Open booniepepper opened this issue 4 years ago • 8 comments

Accumulate is an exercise that uses higher order functions to perform a map/transform/etc operation on an input list.

In some languages I've seen solutions that mutate the input list as part of their solution. (Some languages like Haskell can't have this problem, but C, Go, Common Lisp, etc certainly can)

Is it possible to add an optional test across the board for "input list is not mutated"?

booniepepper avatar Jun 04 '21 08:06 booniepepper

Why is this property desirable? Wouldn't the opposite property be better: guarantee that implementations mutate the input, for minimal allocation? Given that property, implementations which need to retain access to the original list can simply clone it before handing it to the accumulate function.

coriolinus avatar Jun 04 '21 12:06 coriolinus

My language knowledge may not be broad enough but every map implementation I've used does NOT mutate the input - nor would I expect it to, it provides a copy... I would expect I differently named method if what I was doing was mutating. I've also never read the exercise (in all my mentoring experience) to imply or suggest mutation.

So I vote for a test that guarantees non-mutation.

This is a pretty simple exercise though so if it was expanded to have a mutateMap with associated tests that could be a good addition.

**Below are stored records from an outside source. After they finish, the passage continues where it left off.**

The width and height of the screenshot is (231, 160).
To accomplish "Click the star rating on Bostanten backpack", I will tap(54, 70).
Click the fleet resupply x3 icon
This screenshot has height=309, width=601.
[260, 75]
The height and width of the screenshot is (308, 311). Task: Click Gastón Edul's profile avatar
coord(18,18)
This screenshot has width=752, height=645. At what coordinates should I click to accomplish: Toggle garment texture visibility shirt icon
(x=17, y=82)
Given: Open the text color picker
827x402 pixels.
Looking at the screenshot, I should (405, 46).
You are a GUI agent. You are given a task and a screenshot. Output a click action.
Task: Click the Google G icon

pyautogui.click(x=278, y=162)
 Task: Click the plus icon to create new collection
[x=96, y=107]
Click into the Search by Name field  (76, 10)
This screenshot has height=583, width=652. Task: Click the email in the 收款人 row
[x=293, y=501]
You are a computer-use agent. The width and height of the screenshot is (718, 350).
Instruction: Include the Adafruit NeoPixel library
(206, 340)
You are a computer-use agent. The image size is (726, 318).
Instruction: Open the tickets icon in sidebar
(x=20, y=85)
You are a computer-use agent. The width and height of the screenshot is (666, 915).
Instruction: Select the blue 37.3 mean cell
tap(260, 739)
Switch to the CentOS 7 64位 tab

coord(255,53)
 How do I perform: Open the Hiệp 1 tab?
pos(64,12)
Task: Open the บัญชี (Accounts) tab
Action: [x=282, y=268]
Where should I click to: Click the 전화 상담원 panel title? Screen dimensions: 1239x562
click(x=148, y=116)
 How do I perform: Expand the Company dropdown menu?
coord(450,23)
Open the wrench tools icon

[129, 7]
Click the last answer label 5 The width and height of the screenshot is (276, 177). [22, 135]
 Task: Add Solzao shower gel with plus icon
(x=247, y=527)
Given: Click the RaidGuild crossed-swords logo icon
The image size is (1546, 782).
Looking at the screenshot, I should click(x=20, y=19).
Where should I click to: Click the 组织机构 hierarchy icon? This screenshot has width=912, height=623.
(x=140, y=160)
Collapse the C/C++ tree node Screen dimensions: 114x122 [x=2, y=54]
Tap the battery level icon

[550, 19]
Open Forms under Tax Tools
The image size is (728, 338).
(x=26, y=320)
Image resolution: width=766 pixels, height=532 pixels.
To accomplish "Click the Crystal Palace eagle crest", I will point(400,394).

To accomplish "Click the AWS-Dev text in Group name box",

joshgoebel avatar Jun 04 '21 12:06 joshgoebel

.map doesn't "mutate" but I've seen people do this:

const items = [1, 2, 3]

items.map((item, index) => {
  items[index] = item * 2
})

return items

This works.

SleeplessByte avatar Jun 04 '21 14:06 SleeplessByte

Sure you can use map to mutate, just pointing out that's not it's standard behavior - at least in languages I'm familiar with.

joshgoebel avatar Jun 04 '21 14:06 joshgoebel

I was just indicating that you can use map to mutate ;)

SleeplessByte avatar Jun 04 '21 15:06 SleeplessByte

I think the trend these days is to favor immutable data over mutable data, (as an optimization for humans and the ability to reason about code) but @coriolinus brings up a good point that it's not optimal from a memory use perspective, and there probably are tracks where mutation is expected.

@SleeplessByte brought up in the friday meeting that I can send a pull request for both ways and leave it up to track maintainers which makes sense to implement.

I'll update the issue title to indicate this is more about reducing ambiguity for students and mentors and put together a PR when I make the time

booniepepper avatar Jun 05 '21 05:06 booniepepper

and there probably are tracks where mutation is expected. ... that I can send a pull request for both ways and leave it up to track maintainers

I hadn't even considered that... I could certainly imagine some languages where the expectation might be entirely different. Letting track maintainers decide which makes sense per languages sound like a winner.

joshgoebel avatar Jun 05 '21 05:06 joshgoebel

Sidenote: There was a decision to deprecate accumulate here https://github.com/exercism/problem-specifications/issues/129 because it is part of list-ops, it just wasn't actually done in the end for whatever reason. It the deprecation is picked up again, it would be better to have the mutate vs. don't mutate discussion/ improvements for list-ops instead.